Aphids were monitored with YPTs over the potato growing season from mid-June to the beginning of September (weeks 25–36) in Tyrnävä-Liminka area, Finland, in 2007–2010. Each bar indicates the total number of aphids obtained in the given week from all fields monitored with YPTs. The numbers of fields were 6 (2007), 7 (2008), 8 (2009) or 4 (2010). The number of every third calendar week is shown below bars.
Aphids were monitored with the suction trap over the potato growing season from mid-June to the beginning of September (weeks 25–36) in Tyrnävä-Liminka area, Finland, in 2007–2010. Each bar indicates the total number of aphids obtained in the given week. The number of every third calendar week is shown below bars.
Analysis of the numbers of aphids obtained with the suction trap over 11 years, including the period of this study and the data available from seven previous years, revealed a recurring three-year cyclic pattern that was apparent when the exceptionally high numbers of Euceraphis spp. caught with the suction trap in 2010 were excluded from data (Fig. 5).
Monitoring was done during potato growing seasons from mid-June to beginning of September. White segments in stacked bars depict proportions of Euceraphis spp. For the years 2000–2002 only data on total numbers of aphids were available.
A cluster dendrogram (Fig. 6) based on YPT data and normalised abundance of single species during the potato growing season revealed that the 51 most abundant taxa used for the analysis fell into three main phenology clusters corresponding to early (cluster A1), mid-term (B1) and late (B2) flight activity. An additional smaller cluster (A2) contained species showing flight activity early and late during the potato growth season (Fig. 7). All clusters showed high Approximately Unbiased (AU) scores (>95%).
Clustering was based on normalised abundance of 51 aphid taxa monitored with yellow pan traps in a total of 25 potato fields during four growing seasons (2007–2010). Relative abundances of aphid species in a given calendar week (column) is indicated by the sizes of black squares. Patterns were grouped using hierarchical clustering ‘pvclust’ package in R. Approximately unbiased (AU) probability values (%) are shown in the cluster dendrogram to the right. Clusters with AU>95% are strongly supported by data. Life cyle codes shown in parentheses at the end of the species name: h = heteroecious species; m1 = monocious species on herbaceous plants; m2 = monocious species on trees and shrubs; hm = not indentified at species level – potential species in this genus could be host-alternating or non host-alternating.
Clusters were determined by hierarchical cluster analysis based on normalised abundance of 51 aphid taxa monitored with yellow pan traps in a total of 25 potato fields during four growing seasons (2007–2010).

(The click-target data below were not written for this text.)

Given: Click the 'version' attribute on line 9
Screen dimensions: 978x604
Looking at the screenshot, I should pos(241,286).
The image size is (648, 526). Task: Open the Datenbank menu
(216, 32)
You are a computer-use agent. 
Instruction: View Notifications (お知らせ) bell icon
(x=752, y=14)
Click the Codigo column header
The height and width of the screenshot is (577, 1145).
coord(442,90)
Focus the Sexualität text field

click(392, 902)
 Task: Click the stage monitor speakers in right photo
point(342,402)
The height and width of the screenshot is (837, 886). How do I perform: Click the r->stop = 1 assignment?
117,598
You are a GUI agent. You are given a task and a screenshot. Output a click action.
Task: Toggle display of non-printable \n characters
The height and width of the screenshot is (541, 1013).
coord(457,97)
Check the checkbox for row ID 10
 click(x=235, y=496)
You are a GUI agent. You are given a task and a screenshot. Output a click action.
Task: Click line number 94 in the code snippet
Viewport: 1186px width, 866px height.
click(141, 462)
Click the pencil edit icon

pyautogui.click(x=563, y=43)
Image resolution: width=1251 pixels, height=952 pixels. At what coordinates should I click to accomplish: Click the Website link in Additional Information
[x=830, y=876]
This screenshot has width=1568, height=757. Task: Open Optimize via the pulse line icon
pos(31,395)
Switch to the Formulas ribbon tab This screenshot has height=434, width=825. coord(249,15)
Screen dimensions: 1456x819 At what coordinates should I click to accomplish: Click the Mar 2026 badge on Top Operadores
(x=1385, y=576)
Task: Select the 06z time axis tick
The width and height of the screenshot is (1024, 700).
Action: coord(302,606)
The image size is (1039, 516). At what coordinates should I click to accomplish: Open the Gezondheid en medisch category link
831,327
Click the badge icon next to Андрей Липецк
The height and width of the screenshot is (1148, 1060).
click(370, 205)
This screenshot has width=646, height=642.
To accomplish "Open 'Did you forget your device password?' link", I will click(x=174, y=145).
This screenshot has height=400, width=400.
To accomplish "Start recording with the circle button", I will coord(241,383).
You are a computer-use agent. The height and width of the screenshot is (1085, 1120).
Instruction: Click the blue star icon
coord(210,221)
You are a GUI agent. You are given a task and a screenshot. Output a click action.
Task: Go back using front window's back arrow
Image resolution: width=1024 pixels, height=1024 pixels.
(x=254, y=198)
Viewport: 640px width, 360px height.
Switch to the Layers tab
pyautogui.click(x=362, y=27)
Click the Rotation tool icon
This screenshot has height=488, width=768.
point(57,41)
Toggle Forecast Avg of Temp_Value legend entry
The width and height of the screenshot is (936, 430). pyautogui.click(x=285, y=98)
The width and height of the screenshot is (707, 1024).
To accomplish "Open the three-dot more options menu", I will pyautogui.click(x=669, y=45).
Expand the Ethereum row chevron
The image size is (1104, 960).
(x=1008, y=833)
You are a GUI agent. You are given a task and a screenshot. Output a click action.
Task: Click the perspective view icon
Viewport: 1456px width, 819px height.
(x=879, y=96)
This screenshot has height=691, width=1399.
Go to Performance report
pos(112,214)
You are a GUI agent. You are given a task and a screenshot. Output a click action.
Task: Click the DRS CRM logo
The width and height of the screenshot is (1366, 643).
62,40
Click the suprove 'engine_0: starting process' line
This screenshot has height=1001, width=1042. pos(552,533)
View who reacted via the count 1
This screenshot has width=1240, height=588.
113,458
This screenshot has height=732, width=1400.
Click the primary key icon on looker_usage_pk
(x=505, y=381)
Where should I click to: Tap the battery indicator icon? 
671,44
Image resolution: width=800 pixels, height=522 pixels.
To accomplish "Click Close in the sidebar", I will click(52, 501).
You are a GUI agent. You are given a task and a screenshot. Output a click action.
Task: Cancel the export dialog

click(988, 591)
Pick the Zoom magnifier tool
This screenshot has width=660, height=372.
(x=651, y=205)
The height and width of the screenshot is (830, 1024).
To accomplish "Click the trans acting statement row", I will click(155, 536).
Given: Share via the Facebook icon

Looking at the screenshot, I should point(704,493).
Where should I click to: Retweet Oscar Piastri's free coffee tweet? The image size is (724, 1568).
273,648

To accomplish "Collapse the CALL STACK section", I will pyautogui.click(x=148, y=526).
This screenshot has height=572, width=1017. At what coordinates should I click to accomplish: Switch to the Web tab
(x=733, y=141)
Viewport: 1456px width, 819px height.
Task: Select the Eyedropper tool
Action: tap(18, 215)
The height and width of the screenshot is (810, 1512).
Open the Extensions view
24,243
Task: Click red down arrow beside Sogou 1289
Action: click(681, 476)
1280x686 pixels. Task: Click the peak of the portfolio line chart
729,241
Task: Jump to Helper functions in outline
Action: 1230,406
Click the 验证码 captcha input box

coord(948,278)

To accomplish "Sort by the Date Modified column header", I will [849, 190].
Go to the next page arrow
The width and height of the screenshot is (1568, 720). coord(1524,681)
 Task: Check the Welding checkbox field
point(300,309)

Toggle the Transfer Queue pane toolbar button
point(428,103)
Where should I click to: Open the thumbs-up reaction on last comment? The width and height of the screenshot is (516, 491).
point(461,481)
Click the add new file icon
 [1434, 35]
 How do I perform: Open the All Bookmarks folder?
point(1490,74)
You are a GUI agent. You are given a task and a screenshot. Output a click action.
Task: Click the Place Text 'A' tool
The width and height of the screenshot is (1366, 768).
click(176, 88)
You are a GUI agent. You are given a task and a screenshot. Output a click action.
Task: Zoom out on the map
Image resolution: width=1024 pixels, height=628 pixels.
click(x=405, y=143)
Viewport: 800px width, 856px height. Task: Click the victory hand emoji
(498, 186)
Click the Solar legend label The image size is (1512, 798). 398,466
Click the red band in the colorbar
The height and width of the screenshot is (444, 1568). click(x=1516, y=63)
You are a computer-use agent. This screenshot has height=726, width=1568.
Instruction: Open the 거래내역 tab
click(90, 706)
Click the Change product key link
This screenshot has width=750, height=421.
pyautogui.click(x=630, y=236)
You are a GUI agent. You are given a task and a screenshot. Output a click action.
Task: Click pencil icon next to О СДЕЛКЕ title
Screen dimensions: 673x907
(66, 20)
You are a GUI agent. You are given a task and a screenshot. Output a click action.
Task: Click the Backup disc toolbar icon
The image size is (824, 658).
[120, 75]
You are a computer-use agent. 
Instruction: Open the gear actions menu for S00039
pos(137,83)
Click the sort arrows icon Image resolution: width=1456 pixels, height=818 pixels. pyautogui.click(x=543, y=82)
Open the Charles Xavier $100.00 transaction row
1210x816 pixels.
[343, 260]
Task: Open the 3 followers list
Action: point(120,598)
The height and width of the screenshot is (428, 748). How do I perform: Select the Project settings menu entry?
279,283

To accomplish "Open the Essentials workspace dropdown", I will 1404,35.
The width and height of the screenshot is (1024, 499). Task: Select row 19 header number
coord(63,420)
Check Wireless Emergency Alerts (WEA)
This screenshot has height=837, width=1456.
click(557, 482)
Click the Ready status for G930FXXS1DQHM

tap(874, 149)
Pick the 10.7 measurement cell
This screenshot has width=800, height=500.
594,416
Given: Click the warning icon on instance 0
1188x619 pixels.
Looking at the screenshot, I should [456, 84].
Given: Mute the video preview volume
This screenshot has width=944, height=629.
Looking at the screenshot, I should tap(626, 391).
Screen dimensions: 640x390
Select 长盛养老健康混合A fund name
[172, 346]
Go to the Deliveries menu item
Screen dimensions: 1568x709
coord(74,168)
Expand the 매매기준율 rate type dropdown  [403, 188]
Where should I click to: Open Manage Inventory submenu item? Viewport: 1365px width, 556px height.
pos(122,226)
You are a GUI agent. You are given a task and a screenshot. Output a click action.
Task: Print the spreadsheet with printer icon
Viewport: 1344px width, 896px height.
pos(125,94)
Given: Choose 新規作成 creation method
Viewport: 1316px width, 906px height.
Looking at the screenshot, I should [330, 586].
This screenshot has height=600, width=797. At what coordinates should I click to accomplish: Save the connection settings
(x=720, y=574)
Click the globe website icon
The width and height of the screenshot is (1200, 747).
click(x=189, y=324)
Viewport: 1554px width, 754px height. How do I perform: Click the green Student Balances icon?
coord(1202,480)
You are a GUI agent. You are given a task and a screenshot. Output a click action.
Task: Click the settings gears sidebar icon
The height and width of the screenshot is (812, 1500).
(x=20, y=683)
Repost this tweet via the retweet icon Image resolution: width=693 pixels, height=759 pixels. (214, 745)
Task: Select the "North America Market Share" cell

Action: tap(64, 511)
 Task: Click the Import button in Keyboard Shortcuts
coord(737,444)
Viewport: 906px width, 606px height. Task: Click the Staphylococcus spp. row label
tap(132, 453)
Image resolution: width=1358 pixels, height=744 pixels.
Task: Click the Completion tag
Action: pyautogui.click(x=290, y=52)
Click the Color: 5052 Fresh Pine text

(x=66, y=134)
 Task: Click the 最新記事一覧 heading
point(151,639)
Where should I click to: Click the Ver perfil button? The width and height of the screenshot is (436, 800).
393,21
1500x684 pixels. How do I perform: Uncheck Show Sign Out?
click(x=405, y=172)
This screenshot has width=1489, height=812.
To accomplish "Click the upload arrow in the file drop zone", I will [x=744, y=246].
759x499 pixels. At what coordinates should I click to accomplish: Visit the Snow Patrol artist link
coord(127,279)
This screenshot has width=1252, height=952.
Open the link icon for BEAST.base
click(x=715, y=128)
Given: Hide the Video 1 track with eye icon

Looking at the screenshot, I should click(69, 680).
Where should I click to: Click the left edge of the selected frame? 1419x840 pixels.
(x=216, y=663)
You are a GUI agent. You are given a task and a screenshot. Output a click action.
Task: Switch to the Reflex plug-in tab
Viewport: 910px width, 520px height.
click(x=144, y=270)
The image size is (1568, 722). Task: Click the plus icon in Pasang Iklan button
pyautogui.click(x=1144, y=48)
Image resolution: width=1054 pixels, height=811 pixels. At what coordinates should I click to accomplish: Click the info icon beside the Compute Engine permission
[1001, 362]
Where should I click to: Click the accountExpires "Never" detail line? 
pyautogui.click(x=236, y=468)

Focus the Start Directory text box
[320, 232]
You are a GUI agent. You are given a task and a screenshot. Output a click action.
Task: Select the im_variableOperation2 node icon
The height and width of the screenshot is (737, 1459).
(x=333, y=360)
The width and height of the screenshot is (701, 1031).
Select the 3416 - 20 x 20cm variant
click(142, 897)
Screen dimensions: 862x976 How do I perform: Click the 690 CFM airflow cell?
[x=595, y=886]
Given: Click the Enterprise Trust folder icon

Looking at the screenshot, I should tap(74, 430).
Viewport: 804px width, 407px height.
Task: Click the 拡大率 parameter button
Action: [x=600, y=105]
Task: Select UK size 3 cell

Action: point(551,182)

The numbers of taxa belonging to the phenology clusters: A1, 21 taxa; A2,: 3 taxa; B1, 15 taxa; and B2, 12 taxa.
Among these 51 analysed taxa, 29 taxa were heteroecious (host-alternating) moving from trees/shrubs to herbaceous plants. Ten taxa were monoecious (non host-alternating) living on herbaceous plants, and nine taxa were monoecious living on trees/shrubs. Three taxa were identified at genus level only and cannot be assigned to any of these life cycles, because the genera include monoecious and heteroecious species. The early and late flight patterns were only seven weeks apart, with maximum flight activities being in weeks 27 and 34, respectively (Figs. 6,7). The early flight clusters A1 and A2 comprised eight monoecious taxa living on trees/shrubs and 14 heteroecious taxa. The mid-term flight cluster B1 comprised eight monoecious taxa, which use herbaceous plant species as hosts, and five heteroecious taxa. Late flight activity (B2) was characteristic of nine heteroecious taxa (Fig. 6).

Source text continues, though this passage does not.